BEGIN EXCERPTED TEXT

Trinity Catholic dreaming big

It was probably just as well that the electronic scoreboard didn’t work Saturday at the Trinity Catholic at Stamford High boys lacrosse game.
Stamford High’s 14-0 triumph over intracity rival Trinity Catholic had an air of inevitability from the opening faceoff to the final horn.
There was no need for the scoreboard to belabor the point for 48 minutes.
While Trinity Catholic still searches for its first victory after eight games of the 2012 FCIAC regular season, Crusaders head coach Dannel Malloy won’t be detered from dreaming big dreams down the road for Trinity’s boys lacrosse program.
“I happy with the performance of our kids. Regardless of what the scoreboard says,” Malloy said. “We began the season with the largest roster we’ve ever had. And we will finish this season with the most kids we’ve ever had. Returning players and returning veterans in my mind that’s my biggest victory this season.”
Building a boys lacrosse program in a league as strong as the FCIAC is a daunting challenge for Westhill, Stamford and Trinity Catholic.
And of the trio, Trinity Catholic is the furthest behind in the race.
The Crusaders are the only FCIAC school without a junior varsity boys lacrosse team. This means that players who are new to the sport of lacrosse have nowhere to learn their trade at their own speed or make mistakes that have no cost.
The Crusaders are also handicapped by the lack of an artificial turf at the school for use both in-season and out of season.
Trinity Catholic’s smaller enrollment as a private high school and therefore lower number of boys lacrosse candidates doesn’t deter Malloy.
“We have 32 kids on our varsity roster. Probably half of them are new to the sport of lacrosse,” Malloy said. “Building that junior varsity squad that is our next step.”
Also making this process harder for Westhill, Stamford and Trinity Catholic is the current numbers being generated at the Stamford Youth Lacrosse level aren’t significant enough to feed a system where the aforementioned three schools plus King School plus St. Luke’s School of New Canaan are all looking for lacrosse players.
“I spent five years with the Stamford Youth Lacrosse program. I see promise on the horizon,” Malloy said.
The promise could revolve around the fact that as a private school with an enhanced academic reputation, Trinity Catholic can draw kids in from all over Fairfield County and even Westchester County.
Malloy can offer minutes of playing time as more parents realize that lacrosse scholarships for college can work as well as football or basketball college scholarships.
Westhill and Stamford are limited to kids who live in their defined school districts.
King School, as a private institution that teaches Grades 1-12, has taken the approach of having a middle school boys lacrosse program to develop athletes for that sport.
That is an avenue Trinity Catholic could explore if it had an artificial turf field for year-round use.
Success in the world of FCIAC boys lacrosse — even on a medium scale — never mind the decades it took for Darien, New Canaan and Wilton to get to the penthouse they currently reside in, takes time.
But Malloy says he is committed for the long haul.
“I’m optimistic,” Malloy said. “I’ve been involved in lacrosse in the Stamford area for too many years (eight) not to think we can build something special here at Trinity Catholic.”

END EXCERPTED TEXT

- **PROMPT**
Reproduce word for word the part of the lacrosse article starting with "Malloy can offer" and going on through "in, takes time.". The listing that comes next was taken from a separate source.

BEGIN LISTED RECORDS

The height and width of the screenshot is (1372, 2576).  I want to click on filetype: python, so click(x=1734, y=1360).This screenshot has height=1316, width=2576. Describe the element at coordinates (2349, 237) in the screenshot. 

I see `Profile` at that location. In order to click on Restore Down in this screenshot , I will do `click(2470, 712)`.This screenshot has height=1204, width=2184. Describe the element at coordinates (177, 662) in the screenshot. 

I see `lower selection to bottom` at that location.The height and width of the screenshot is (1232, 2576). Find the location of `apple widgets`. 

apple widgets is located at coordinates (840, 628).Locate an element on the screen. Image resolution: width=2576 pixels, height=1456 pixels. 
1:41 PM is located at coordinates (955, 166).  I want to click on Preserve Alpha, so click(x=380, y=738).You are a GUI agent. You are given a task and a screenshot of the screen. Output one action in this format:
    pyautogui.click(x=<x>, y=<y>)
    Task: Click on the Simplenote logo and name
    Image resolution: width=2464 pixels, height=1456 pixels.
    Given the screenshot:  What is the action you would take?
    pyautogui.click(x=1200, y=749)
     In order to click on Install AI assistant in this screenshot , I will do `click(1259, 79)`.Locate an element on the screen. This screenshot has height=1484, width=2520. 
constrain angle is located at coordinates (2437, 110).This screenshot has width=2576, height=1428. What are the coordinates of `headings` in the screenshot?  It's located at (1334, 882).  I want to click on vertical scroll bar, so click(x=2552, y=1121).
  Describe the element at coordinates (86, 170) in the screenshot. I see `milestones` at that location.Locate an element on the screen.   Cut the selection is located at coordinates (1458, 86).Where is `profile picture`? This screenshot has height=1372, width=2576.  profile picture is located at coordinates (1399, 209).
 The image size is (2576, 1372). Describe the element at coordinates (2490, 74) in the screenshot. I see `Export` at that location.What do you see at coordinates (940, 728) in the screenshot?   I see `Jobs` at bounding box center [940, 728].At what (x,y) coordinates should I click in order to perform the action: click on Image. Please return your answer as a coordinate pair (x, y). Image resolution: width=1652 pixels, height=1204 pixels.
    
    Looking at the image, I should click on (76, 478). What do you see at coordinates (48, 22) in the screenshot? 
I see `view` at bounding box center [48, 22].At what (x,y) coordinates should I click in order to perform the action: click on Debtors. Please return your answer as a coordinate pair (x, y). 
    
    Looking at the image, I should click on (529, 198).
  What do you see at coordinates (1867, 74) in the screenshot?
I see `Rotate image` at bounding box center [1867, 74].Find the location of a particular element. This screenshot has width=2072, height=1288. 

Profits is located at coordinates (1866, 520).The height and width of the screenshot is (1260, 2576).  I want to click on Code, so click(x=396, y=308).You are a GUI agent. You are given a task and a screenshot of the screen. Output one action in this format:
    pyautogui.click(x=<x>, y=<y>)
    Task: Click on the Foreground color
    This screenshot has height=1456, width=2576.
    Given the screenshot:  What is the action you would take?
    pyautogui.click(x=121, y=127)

END LISTED RECORDS

- **SOLVED PROBLEM**
Malloy can offer minutes of playing time as more parents realize that lacrosse scholarships for college can work as well as football or basketball college scholarships.
Westhill and Stamford are limited to kids who live in their defined school districts.
King School, as a private institution that teaches Grades 1-12, has taken the approach of having a middle school boys lacrosse program to develop athletes for that sport.
That is an avenue Trinity Catholic could explore if it had an artificial turf field for year-round use.
Success in the world of FCIAC boys lacrosse — even on a medium scale — never mind the decades it took for Darien, New Canaan and Wilton to get to the penthouse they currently reside in, takes time.